2. Speer BL, ed. Current Therapy in Avian Medicine and Surgery. Elsevier; 2016. Chapters on toxicology and emergency medicine.
3. Chitty J, Lierz M, eds. BSAVA Manual of Raptors, Pigeons and Passerine Birds. BSAVA; 2008. Heavy metal toxicosis chapter.
4. Harcourt-Brown N, Chitty J, eds. BSAVA Manual of Psittacine Birds, 2nd ed. BSAVA; 2005. Toxicology chapter.
5. Denver MC, Tell LA, Galey FD, et al. Comparison of two heavy metal chelators for treatment of lead toxicosis in cockatiels. Am J Vet Res. 2000;61(8):935–940.
6. Hoogesteijn AL, Raphael BL, Calle PP, et al. Oral treatment of avian lead intoxication with meso-2,3-dimercaptosuccinic acid. J Zoo Wildl Med. 2003;34(1):82–87.
7. Puschner B, Poppenga RH. Lead and zinc intoxication in companion birds. Compend Contin Educ Vet. 2009;31(1):E1–E12.
8. Redig PT, Arent LR. Raptor toxicology. Vet Clin North Am Exot Anim Pract. 2008;11(2):261–282.
9. Hess CA, et al. Evaluation and treatment of lead toxicosis in rehabilitated avian species: 95 cases (2014–2023). J Am Vet Med Assoc. 2025;263(4).
10. Mans C. Sedation and analgesia in birds. ISVMA / proceedings; midazolam dosing in avian species.
11. Pollock C. Heavy Metal Poisoning in Birds. LafeberVet clinical resource.

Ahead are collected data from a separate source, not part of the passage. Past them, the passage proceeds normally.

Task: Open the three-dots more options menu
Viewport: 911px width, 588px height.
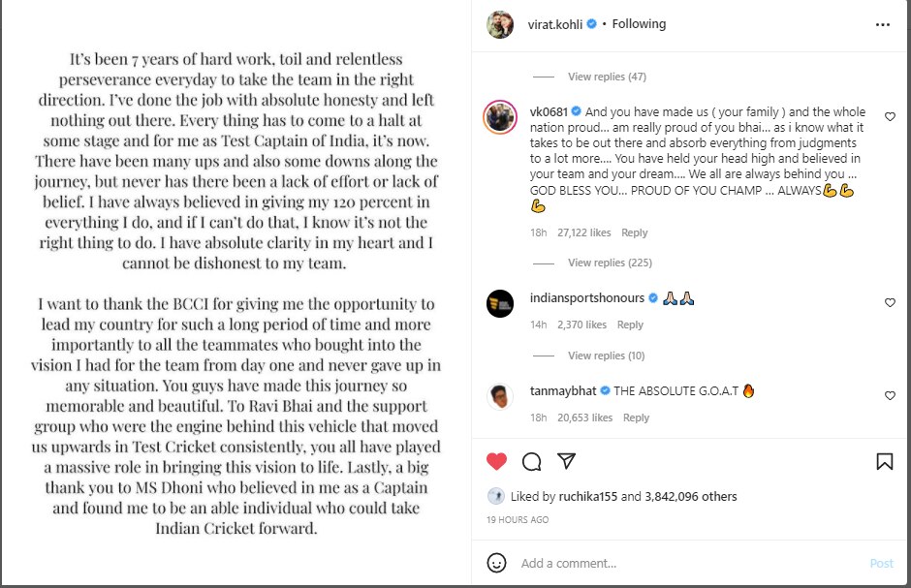Action: [882, 24]
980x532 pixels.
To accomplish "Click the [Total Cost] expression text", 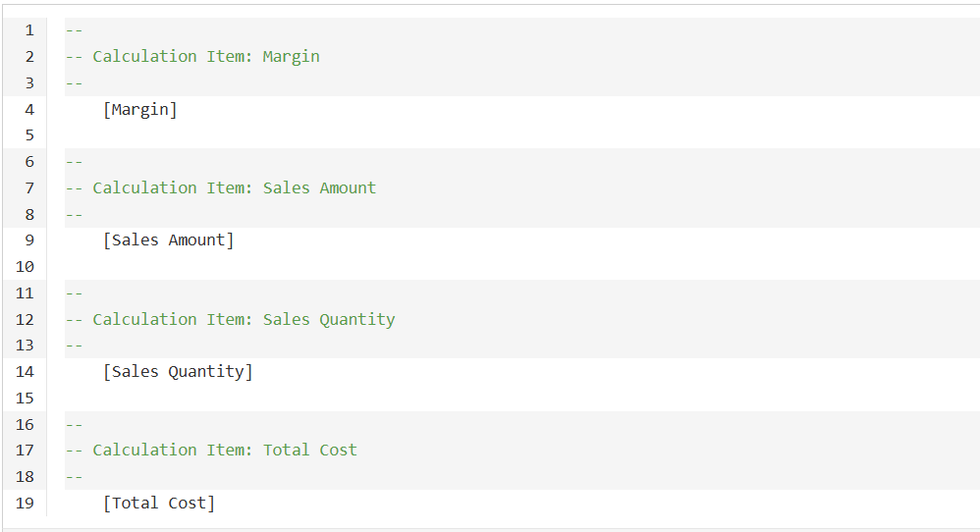I will [x=159, y=504].
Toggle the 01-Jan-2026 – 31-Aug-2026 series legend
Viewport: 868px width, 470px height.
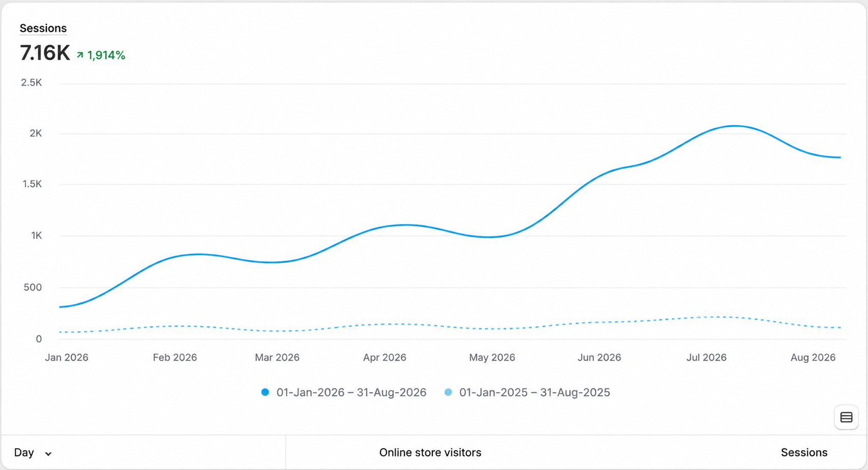coord(344,392)
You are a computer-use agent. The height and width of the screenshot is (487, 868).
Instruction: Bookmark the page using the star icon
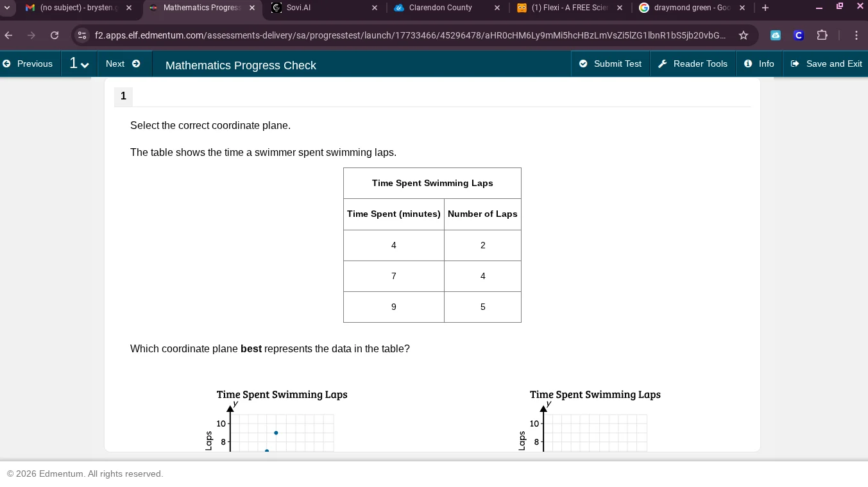(744, 35)
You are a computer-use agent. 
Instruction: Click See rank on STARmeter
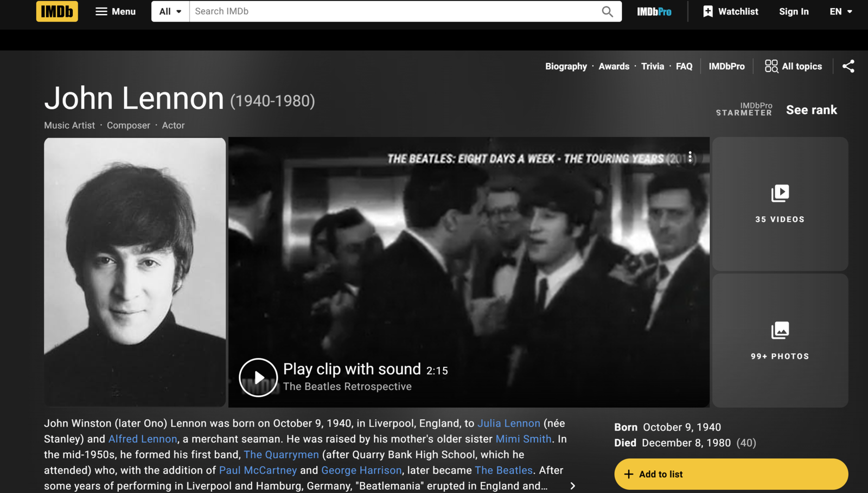pyautogui.click(x=811, y=110)
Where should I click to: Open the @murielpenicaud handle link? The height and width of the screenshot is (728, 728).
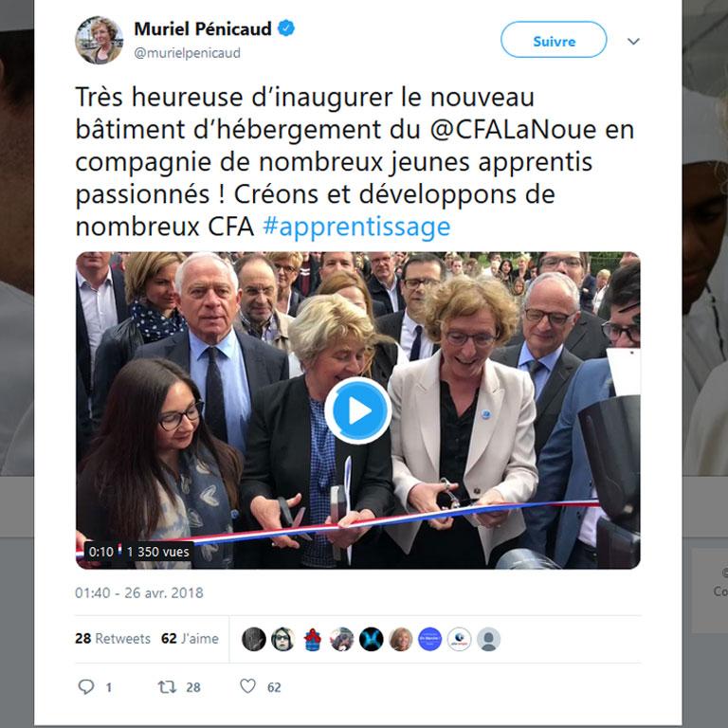click(x=187, y=53)
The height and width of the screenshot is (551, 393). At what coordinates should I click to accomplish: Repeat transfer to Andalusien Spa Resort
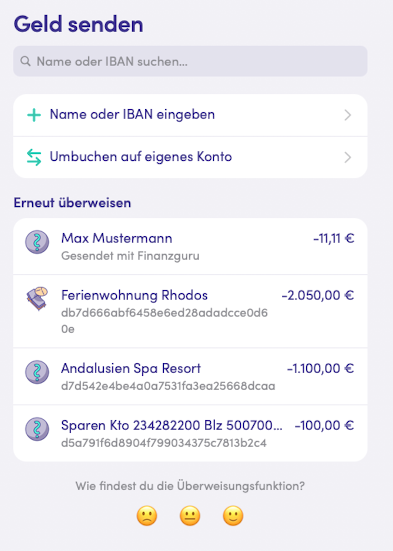click(190, 376)
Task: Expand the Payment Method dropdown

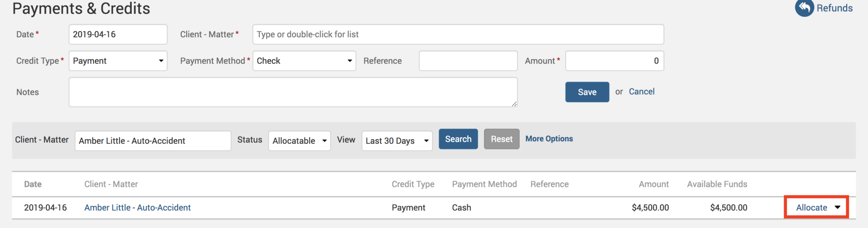Action: tap(304, 61)
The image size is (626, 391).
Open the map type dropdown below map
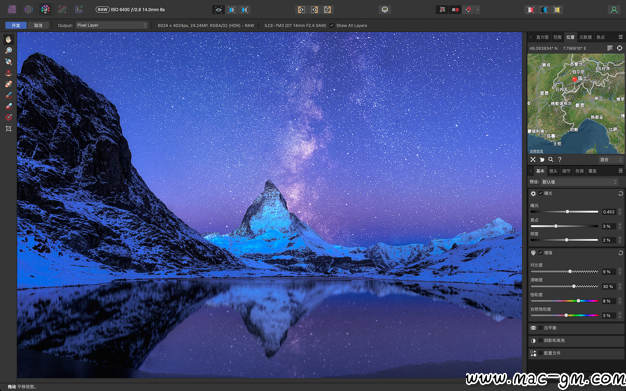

Disclaimer: This article is intended for licensed veterinary professionals as an educational and reference resource. Drug doses are extralabel in avian species and reflect published consensus at the time of writing; always cross-check against the current edition of Carpenter's Exotic Animal Formulary, the patient's individual clinical status, and your jurisdiction's regulatory requirements before administration. ExoticRx and the authors disclaim liability for clinical decisions made on the basis of this material. Heavy metal toxicosis is a medical emergency — when in doubt, consult or refer to a board-certified avian specialist.